- Education: Henderson State University
- Occupation: Baseball executive
- Employer: Mississippi Mud Monsters
- Title: General manager

= David Kerr (baseball executive) =

American baseball executive

David Kerr is an American baseball executive who is the general manager of the Mississippi Mud Monsters of the Frontier League.

He previously worked for the Mississippi Braves and Gary SouthShore RailCats and began working in professional baseball with the Arkansas Travelers while attending Henderson State University.

==Early life and education==
Kerr is from Cuyahoga Falls, Ohio. His family later moved to Arkansas, and by the time he was in high school he was living in the Little Rock area.

Kerr attended Henderson State University in Arkadelphia, Arkansas, where he studied communication and mass media. He competed in collegiate debate and was described by Ballpark Digest as a world champion collegiate debater.

While attending Henderson State, Kerr approached the Arkansas Travelers seeking work with the organization. He was hired as a game-day usher in 2006. After graduating, Kerr worked in the telecommunications industry before returning to professional baseball.

==Baseball career==

===Gary SouthShore RailCats===
Kerr joined the Gary SouthShore RailCats of the independent American Association in 2014. He worked as an account executive during the 2014 and 2015 seasons before becoming director of marketing and promotions in 2016.

In that role, Kerr worked in marketing, promotions and game entertainment. A 2019 profile by GreatNews.Life detailed his involvement in promotions including themed events and sensory-inclusive programming for fans with autism.

Kerr remained with the RailCats through the 2019 season.

===Mississippi Braves===
In October 2019, Kerr joined the Mississippi Braves, then the Double-A affiliate of the Atlanta Braves, as director of group sales.

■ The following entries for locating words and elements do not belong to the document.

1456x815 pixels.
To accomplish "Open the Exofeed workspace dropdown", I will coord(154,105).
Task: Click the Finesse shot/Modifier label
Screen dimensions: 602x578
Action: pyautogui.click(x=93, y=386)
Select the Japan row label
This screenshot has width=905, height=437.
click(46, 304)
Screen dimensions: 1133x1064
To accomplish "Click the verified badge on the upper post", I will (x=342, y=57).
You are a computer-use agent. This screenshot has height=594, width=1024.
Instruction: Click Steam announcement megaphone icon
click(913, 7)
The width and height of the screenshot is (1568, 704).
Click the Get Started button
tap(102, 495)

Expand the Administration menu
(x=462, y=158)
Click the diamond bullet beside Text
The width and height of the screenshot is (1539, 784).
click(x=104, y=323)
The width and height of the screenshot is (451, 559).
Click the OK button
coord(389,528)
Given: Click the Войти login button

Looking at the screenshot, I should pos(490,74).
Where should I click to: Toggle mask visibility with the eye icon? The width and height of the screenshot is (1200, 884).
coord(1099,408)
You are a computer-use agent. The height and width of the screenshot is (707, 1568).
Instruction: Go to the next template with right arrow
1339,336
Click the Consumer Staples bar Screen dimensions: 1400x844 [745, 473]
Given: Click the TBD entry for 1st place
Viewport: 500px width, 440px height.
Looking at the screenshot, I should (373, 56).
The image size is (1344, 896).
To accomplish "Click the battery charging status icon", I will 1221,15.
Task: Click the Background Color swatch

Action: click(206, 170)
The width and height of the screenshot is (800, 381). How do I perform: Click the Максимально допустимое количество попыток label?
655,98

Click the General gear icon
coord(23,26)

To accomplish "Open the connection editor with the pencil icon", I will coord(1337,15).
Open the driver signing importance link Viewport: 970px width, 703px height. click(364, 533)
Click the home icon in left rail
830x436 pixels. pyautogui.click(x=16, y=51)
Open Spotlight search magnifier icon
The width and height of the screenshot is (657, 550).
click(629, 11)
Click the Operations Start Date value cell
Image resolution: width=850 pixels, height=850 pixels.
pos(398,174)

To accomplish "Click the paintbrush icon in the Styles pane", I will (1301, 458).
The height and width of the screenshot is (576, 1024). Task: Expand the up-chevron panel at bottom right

He remained with the organization through its final season in Mississippi in 2024, ultimately serving as director of ticket sales.

In 2022, Kerr was named to the Top 40 Under 40 list published by Hometown Rankin.

The Mississippi Braves relocated following the 2024 season, ending the franchise's tenure at Trustmark Park in Pearl, Mississippi.

===Mississippi Mud Monsters===
Kerr remained at Trustmark Park following the departure of the Mississippi Braves and joined the newly established Mississippi Mud Monsters as assistant general manager in October 2024.

The Mud Monsters joined the Frontier League and began play in 2025.

Kerr participated in the development and public launch of the club's identity. He appeared with team ownership at the October 2024 unveiling of the Mud Monsters name and logo at Trustmark Park and discussed the branding and its connection to Mississippi.

In a November 2024 interview with Hometown Rankin, Kerr described his role with the organization as overseeing sales, marketing and the fan experience.

During his tenure as assistant general manager, Kerr was involved in areas including ticket sales, corporate partnerships, marketing, promotions and events.

On September 8, 2026, Kerr was promoted to general manager of the Mud Monsters and was formally introduced in the position during a press conference at Trustmark Park.